*Exercise directions:* Replace "dropdown" with "drop-down menu" in the records from the line with "The image size" through the end of the records. Write out those lines again with nothing else changed.

Dataset rows
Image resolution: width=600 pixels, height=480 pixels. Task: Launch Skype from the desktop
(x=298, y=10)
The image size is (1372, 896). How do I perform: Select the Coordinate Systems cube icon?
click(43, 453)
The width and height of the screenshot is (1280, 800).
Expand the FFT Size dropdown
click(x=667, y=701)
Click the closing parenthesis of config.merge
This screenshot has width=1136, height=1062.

*Exercise response:*
The image size is (1372, 896). How do I perform: Select the Coordinate Systems cube icon?
click(43, 453)
The width and height of the screenshot is (1280, 800).
Expand the FFT Size drop-down menu
click(x=667, y=701)
Click the closing parenthesis of config.merge
This screenshot has width=1136, height=1062.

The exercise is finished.